Notes on past and current Hadoop adoption include:
- Enterprise Hadoop adoption is for experimental uses or departmental production (as opposed to serious enterprise-level production). Indeed, it’s rather tough to disambiguate those two. If an enterprise uses Hadoop to search for new insights and gets a few, is that an experiment that went well, or is it production?
- One of the core internet-business use cases for Hadoop is a many-step ETL, ELT, and data refinement pipeline, with Hadoop executing some or many of the steps. But I don’t think that’s in production at many enterprises yet, except in the usual forward-leaning sectors of financial services and (we’re all guessing) national intelligence.
- In terms of industry adoption:
- Financial services on the investment/trading side are all over Hadoop, just as they’re all over any technology. Ditto national intelligence, one thinks.
- Consumer financial services, especially credit card, are giving Hadoop a try too, for marketing and/or anti-fraud.
- I’m sure there’s some telecom usage, but I’m hearing of less than I thought I would. Perhaps this is because telcos have spent so long optimizing their data into short, structured records.
- Whatever consumer financial services firms do, retailers do too, albeit with smaller budgets.

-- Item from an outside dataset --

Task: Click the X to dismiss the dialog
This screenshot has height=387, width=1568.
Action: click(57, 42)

Thoughts on how Hadoop adoption will look going forward include:
- Enterprise adoption of Hadoop for ETL/ELT/data refinement could explode after more software vendors offer support for it.
- The Hadoop community is trying hard to make it easy(ier) to manage multiple Hadoop clusters as one (preferably with elasticity among them). That could lead to more enterprise-level Hadoop deployments.

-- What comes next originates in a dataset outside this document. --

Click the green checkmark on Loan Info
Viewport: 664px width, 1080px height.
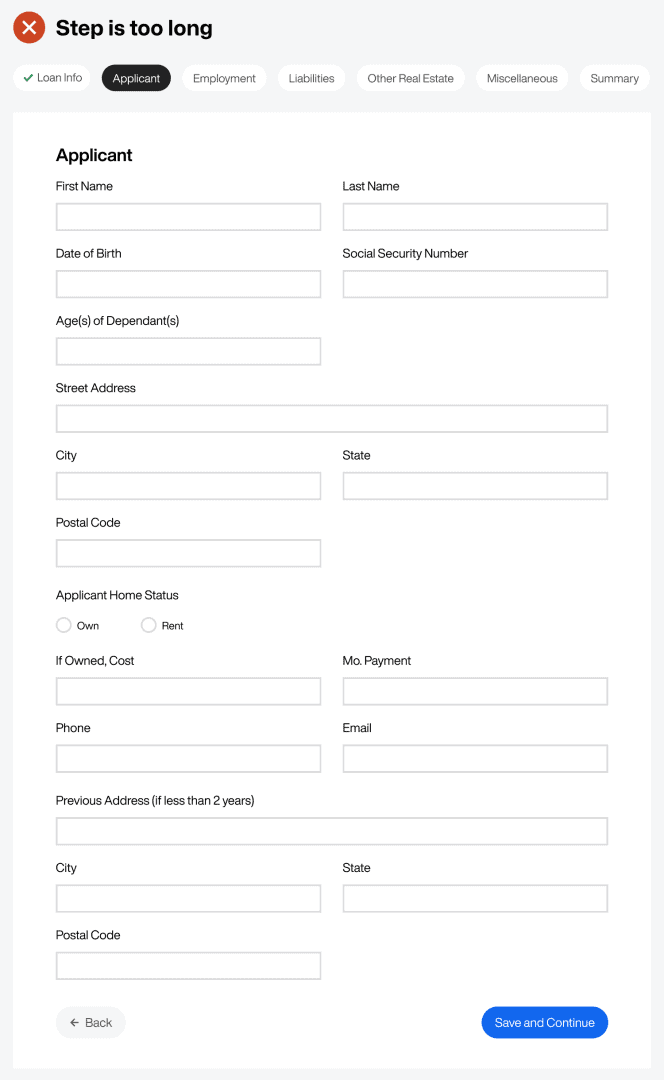click(28, 78)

- There will be very few cases of Hadoop replacing existing relational data warehouses. But Hadoop could get a sizable share of new opportunities that might otherwise go to scale-out analytic RDBMS.
- I think Hadoop will do a good job of subsuming some of the newer efforts that might otherwise threaten to replace it. (I’m not sure whether Dremel/Drill is a major example of same, but it illustrates the point in any case.)
- If data starts out in the cloud, then the right place to do Hadoop on it may be in the same cloud.
- Hadoop appliances have dubious value for customers; everybody has or should have similar software, and nobody’s adding much value in their hardware designs. Even so, Hadoop gear is basically cheap, so overpaying for it isn’t a big deal. Thus, an enduring Hadoop appliance market may emerge.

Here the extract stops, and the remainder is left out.